Doctor's Wife Mishandled Vaccines And Caused An Outbreak

Mishandling medications can be incredibly dangerous. Especially if the person handling them has no business handling them in the first place. A Kentucky doctor is learning the consequences of this the hard way. He is being suspended from practicing medicine, among other things, because he allowed his wife to handle vaccines.

Dr. Paul E. McLaughlin was been placed on immediate probation, and is being made to pay a $5,000 fine in agreement with the Kentucky Board of Medical Licensure. He was delegating responsibilities, including handling vaccines, to his wife who doesn't have a medical license. His decision to do so contributed to a "public health crisis."

Location Vaccination, a private company owned by McLaughlin's wife, was hired last year during flu season to administer vaccines. They were working with adult employees across Kentucky, Ohio, and Indiana at their places of work. Earlier this year, the the Kentucky Department of Public Health was alerted to McLaughlin's vaccines and flagged them as a public health threat. People receiving the vaccines were complaining of swelling, tenderness and hard lumps at the injection site of the shot. The public health officials say this is likely due to improper handling of the vaccines.

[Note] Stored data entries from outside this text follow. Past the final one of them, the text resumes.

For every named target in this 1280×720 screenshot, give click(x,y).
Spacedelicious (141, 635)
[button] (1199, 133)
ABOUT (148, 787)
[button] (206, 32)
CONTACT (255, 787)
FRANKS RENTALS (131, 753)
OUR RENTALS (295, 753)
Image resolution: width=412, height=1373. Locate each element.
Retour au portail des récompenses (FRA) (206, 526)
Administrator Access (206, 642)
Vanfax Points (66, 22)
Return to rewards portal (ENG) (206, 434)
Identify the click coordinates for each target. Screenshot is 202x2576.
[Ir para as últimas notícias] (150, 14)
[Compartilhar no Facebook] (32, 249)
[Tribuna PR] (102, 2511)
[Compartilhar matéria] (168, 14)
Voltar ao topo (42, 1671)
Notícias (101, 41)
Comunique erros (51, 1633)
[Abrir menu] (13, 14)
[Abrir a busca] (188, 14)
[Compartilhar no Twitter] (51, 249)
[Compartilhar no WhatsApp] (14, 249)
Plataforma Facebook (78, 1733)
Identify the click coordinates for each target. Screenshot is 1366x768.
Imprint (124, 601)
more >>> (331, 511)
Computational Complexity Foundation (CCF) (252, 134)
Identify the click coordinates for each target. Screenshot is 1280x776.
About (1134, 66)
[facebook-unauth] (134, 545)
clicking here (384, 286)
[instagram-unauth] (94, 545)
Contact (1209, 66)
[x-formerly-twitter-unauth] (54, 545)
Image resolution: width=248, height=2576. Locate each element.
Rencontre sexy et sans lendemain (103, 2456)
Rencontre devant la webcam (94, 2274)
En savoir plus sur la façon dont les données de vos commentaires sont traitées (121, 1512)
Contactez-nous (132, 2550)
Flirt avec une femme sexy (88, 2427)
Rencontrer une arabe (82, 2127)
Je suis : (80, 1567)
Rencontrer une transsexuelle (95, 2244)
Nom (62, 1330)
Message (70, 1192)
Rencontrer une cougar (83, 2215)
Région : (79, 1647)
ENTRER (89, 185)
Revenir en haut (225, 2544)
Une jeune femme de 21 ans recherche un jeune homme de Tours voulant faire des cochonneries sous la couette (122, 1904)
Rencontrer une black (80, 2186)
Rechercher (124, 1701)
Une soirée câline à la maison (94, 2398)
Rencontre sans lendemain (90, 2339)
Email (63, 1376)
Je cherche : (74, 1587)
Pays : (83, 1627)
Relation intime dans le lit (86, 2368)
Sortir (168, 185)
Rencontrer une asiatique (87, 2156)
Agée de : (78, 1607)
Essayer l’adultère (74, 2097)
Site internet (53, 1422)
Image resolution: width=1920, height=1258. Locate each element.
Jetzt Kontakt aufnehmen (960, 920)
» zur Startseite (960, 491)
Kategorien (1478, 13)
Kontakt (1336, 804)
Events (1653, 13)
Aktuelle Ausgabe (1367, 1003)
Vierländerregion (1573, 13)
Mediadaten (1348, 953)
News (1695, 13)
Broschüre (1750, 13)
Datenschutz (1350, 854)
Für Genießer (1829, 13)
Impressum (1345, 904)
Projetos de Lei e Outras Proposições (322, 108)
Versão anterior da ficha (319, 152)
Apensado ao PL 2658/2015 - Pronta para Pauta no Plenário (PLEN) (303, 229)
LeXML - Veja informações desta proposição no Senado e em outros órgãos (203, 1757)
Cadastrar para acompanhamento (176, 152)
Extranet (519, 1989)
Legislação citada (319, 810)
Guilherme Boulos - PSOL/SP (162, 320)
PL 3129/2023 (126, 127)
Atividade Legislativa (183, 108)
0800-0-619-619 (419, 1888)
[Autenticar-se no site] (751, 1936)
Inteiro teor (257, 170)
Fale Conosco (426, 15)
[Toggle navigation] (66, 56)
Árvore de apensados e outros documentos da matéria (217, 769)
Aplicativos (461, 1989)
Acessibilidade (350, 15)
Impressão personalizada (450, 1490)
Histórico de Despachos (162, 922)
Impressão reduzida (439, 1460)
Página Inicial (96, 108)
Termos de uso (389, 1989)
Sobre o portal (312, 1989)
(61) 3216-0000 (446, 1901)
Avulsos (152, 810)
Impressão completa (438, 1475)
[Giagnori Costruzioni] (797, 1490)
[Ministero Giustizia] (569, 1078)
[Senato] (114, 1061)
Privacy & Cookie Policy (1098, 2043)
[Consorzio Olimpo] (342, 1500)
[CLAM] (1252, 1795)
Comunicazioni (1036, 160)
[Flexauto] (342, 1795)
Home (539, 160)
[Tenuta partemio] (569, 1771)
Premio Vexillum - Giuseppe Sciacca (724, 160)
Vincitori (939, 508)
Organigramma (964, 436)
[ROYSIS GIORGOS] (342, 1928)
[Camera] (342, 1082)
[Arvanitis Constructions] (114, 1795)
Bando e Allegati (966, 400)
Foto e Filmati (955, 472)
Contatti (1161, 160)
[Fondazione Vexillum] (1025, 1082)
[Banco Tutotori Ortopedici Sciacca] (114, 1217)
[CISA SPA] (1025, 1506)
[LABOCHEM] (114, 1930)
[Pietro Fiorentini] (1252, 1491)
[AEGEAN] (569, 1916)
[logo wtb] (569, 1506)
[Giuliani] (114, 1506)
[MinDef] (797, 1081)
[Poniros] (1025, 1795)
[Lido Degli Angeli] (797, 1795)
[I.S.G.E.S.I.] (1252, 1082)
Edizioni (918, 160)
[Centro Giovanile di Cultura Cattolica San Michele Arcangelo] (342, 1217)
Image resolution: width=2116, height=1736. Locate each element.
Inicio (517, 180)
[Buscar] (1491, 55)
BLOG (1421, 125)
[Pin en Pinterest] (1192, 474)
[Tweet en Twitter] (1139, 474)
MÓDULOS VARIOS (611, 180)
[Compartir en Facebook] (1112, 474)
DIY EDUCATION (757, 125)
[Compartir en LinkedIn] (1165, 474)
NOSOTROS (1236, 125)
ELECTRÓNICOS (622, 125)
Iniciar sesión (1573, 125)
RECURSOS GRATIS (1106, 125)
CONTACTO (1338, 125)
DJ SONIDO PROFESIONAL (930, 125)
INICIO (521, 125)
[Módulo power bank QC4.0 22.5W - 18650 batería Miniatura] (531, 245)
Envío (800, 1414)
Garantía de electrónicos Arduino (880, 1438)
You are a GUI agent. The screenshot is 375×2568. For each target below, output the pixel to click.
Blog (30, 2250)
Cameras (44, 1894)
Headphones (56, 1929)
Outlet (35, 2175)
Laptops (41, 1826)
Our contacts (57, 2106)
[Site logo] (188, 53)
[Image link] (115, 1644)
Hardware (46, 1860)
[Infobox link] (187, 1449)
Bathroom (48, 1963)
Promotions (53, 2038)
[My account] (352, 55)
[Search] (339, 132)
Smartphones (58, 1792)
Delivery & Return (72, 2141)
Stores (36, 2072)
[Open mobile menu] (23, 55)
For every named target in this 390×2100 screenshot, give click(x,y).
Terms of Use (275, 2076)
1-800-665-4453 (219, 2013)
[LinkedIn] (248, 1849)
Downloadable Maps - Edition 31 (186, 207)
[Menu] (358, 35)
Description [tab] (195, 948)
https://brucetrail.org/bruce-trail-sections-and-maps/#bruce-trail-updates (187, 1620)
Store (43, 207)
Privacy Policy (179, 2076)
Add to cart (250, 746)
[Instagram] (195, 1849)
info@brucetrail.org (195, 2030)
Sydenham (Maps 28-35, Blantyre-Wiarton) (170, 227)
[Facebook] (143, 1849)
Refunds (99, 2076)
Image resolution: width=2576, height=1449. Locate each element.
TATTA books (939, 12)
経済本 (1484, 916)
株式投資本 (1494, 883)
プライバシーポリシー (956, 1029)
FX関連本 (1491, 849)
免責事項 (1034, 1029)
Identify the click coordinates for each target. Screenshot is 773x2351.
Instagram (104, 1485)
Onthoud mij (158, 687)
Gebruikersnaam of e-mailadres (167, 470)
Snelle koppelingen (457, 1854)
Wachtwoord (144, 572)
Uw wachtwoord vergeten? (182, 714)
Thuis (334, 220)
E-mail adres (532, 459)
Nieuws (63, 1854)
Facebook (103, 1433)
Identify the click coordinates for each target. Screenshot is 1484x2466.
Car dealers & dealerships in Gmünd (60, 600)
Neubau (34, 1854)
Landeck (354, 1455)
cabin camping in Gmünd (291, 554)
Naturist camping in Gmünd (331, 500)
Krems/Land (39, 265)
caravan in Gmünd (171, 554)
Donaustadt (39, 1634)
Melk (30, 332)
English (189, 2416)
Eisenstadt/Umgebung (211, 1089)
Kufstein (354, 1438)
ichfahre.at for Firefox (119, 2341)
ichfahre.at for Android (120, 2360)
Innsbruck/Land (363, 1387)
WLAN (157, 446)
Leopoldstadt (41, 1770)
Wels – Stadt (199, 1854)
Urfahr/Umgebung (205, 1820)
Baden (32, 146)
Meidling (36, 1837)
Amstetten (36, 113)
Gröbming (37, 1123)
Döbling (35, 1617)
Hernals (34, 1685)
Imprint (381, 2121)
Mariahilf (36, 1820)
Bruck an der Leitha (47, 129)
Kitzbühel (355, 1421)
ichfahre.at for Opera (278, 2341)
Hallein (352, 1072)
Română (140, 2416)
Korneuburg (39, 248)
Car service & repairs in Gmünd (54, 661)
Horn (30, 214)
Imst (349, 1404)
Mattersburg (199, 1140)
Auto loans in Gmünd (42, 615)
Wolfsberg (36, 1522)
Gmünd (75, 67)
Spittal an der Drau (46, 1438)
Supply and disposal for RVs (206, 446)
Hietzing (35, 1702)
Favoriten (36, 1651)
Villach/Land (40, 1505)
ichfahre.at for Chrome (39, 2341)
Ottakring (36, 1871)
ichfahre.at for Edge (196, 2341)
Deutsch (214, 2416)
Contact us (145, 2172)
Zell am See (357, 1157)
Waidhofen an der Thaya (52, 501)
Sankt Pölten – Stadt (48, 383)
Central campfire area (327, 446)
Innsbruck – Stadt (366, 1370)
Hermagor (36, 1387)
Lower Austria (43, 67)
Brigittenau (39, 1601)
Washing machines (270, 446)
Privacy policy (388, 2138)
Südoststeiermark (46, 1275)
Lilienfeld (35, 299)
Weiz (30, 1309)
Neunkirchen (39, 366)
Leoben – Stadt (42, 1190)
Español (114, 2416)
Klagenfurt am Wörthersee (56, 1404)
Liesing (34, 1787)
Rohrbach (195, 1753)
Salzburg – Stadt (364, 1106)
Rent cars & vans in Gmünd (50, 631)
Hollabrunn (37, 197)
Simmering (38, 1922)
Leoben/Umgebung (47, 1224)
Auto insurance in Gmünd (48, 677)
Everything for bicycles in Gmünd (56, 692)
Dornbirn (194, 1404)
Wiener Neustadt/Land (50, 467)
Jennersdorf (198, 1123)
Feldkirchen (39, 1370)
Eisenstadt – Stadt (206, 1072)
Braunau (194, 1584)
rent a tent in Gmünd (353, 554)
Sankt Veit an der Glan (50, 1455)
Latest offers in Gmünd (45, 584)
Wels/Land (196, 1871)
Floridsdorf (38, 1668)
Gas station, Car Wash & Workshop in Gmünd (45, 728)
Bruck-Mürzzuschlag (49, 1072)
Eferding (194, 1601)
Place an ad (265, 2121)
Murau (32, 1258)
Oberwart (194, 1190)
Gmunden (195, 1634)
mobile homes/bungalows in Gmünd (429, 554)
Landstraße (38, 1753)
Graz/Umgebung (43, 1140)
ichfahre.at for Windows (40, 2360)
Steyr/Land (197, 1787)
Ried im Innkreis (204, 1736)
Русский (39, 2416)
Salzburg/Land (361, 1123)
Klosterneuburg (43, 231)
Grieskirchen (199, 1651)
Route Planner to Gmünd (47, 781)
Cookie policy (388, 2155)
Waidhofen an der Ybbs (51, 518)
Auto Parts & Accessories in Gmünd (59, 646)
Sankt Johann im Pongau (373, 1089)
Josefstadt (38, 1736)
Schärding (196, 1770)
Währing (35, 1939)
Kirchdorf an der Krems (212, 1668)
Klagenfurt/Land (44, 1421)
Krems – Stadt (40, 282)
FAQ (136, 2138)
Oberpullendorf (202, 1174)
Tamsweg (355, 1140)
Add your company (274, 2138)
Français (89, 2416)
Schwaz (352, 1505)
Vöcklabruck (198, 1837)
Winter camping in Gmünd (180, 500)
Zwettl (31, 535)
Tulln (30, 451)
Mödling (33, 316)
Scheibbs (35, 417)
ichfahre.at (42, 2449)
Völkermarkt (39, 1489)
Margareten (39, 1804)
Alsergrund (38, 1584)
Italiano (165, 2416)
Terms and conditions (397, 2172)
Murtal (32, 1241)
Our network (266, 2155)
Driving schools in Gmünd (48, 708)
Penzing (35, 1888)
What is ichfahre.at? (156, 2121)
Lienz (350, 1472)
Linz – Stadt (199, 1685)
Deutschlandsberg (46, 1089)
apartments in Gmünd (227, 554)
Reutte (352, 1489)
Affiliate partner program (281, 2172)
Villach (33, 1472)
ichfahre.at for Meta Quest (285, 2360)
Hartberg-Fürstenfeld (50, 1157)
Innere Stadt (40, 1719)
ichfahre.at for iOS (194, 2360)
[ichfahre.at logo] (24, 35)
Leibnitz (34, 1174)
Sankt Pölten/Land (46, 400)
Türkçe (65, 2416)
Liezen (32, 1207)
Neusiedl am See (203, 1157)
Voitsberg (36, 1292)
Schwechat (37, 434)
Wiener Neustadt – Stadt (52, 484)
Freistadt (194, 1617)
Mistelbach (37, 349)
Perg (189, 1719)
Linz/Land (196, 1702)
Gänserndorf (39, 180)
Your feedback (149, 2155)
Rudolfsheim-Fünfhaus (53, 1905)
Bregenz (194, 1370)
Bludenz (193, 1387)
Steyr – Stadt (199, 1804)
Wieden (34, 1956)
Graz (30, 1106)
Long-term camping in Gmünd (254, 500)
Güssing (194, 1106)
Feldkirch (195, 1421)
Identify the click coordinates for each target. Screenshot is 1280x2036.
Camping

As people started complaining to the McLaughlin's, the wife began to prescribe antibiotics and steroids. But she was taking all the “medically appropriate” steps, which could have had dire consequences. She wasn't looking into their medical histories or understanding anything about them as individuals, which could kill someone who is immune compromised or allergic to something.

Between November and December 2018, the Centers for Disease Control and the Clark County Health Department in Kentucky received complaints. People who had gotten their flu shots were complaining about nodules at the site of their injections. No other doctors could figure out where they were coming from or how to treat them. Then the state health department got notice from patients saying Dr. McLaughlin's wife had contacted them about free antibiotics.

When he was called before the medical board in June 2019, he denied all allegations. “While some patients reported reactions to vaccines … there has been no determination that these reactions were anything other than well-recognized side effects associated with most vaccines,” says McLaughlin's lawyer, Tracy Prewitt.

As apart of his probation, he must attend ethics training, hours of medical training, and write up a plan on how to properly store vaccines. No word if his wife is receiving any sort of punishment.